- ACTIVITY:
What is needed is an exact repeat of the lines from the one holding "This screenshot has height=194, width=207." through the final line of the data, with no pictures.

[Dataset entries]
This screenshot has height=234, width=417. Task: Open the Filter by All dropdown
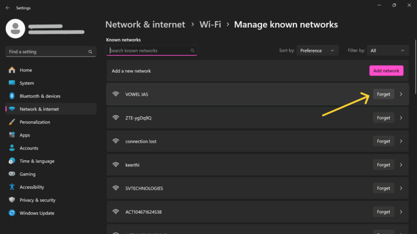coord(388,51)
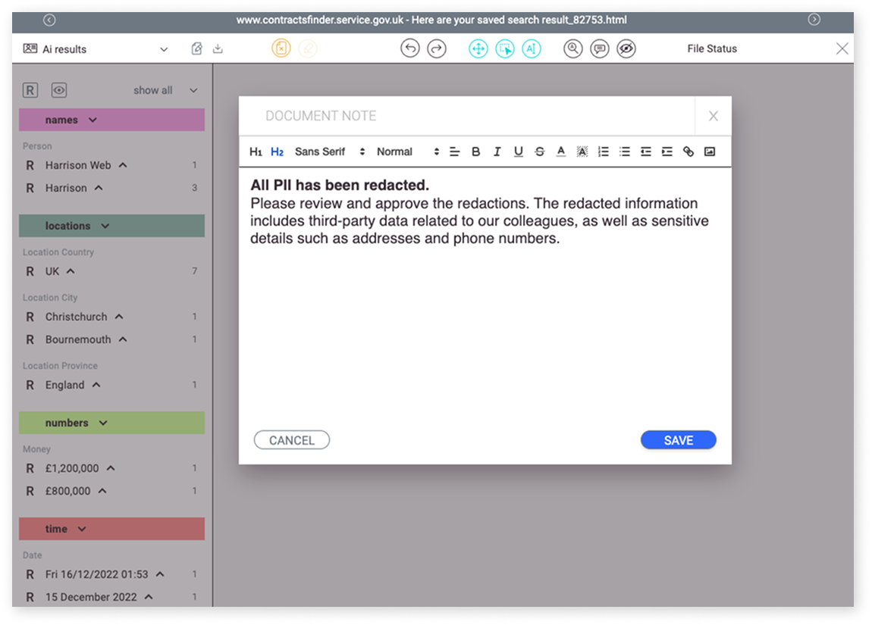Insert an image into the note
This screenshot has height=625, width=872.
[709, 152]
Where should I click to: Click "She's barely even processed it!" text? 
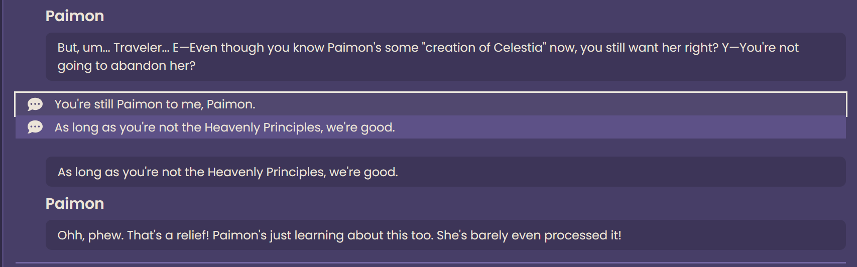(x=529, y=235)
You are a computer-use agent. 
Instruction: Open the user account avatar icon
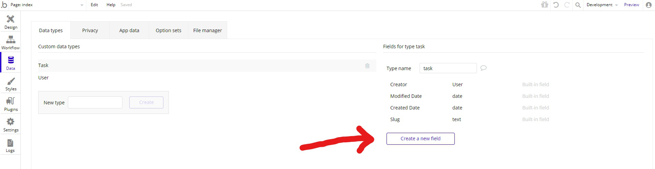(x=649, y=5)
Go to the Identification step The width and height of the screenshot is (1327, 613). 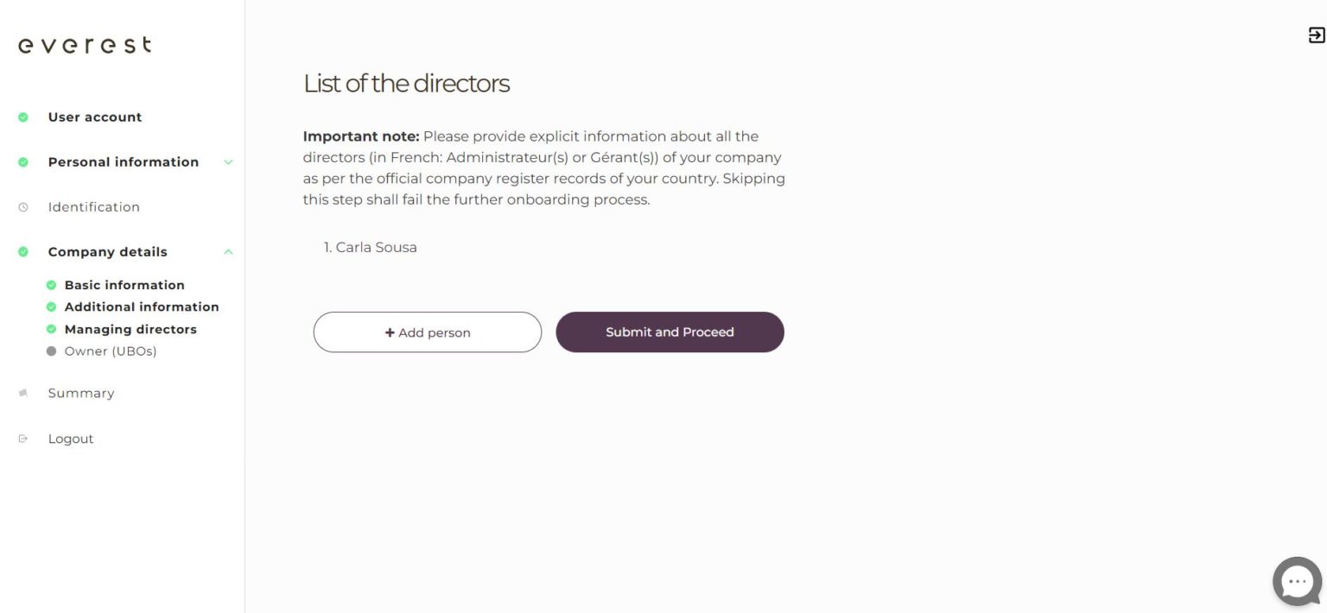93,207
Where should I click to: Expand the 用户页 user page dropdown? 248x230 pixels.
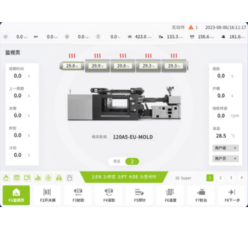pyautogui.click(x=225, y=159)
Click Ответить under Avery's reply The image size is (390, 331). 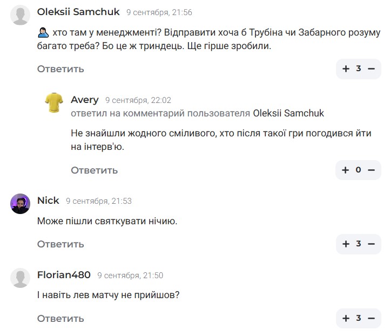click(x=94, y=170)
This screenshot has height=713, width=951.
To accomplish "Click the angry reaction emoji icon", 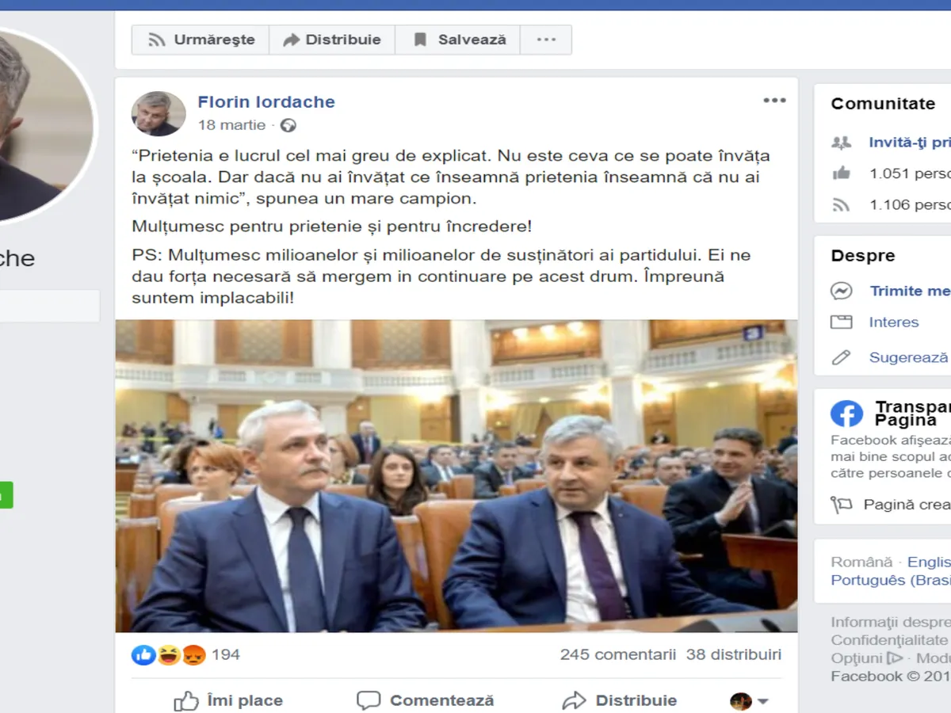I will pyautogui.click(x=193, y=654).
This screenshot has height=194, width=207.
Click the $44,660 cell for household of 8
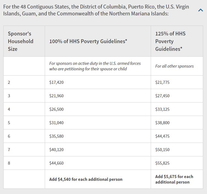tap(98, 163)
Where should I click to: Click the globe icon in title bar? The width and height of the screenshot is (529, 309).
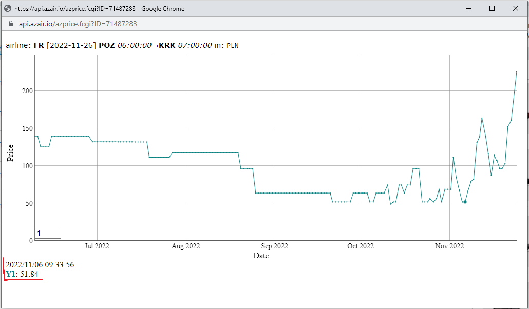[8, 8]
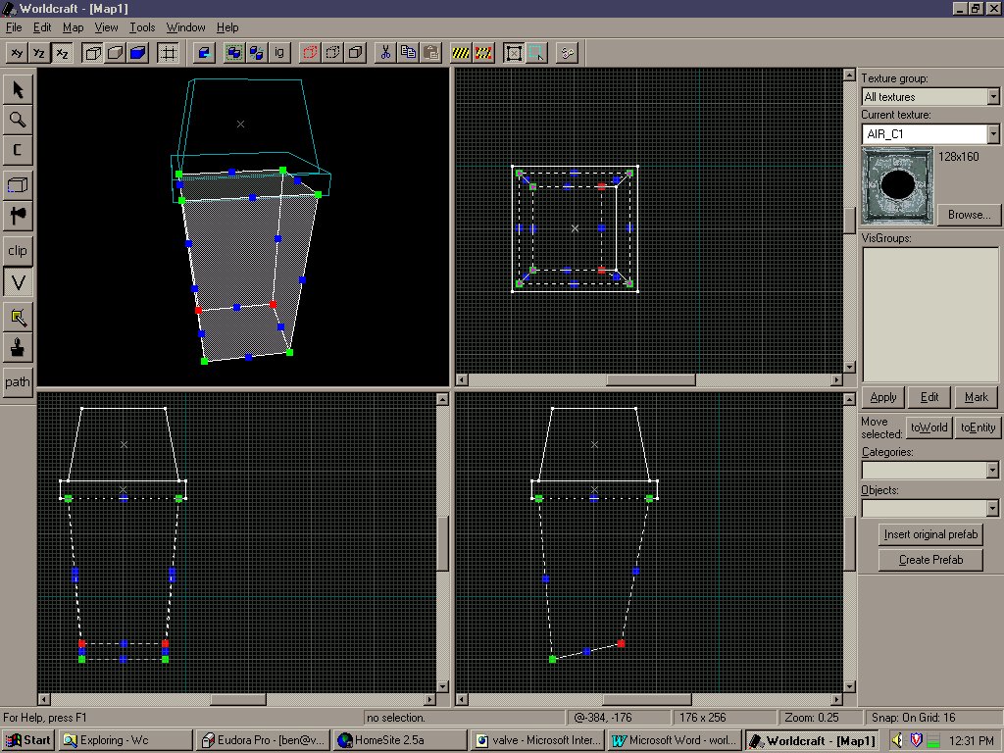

- FINISHED EXERCISE:
This screenshot has height=194, width=207.
Click the $44,660 cell for household of 8
tap(98, 163)
Where should I click to: Click the globe icon in title bar? The width and height of the screenshot is (529, 309).
[8, 8]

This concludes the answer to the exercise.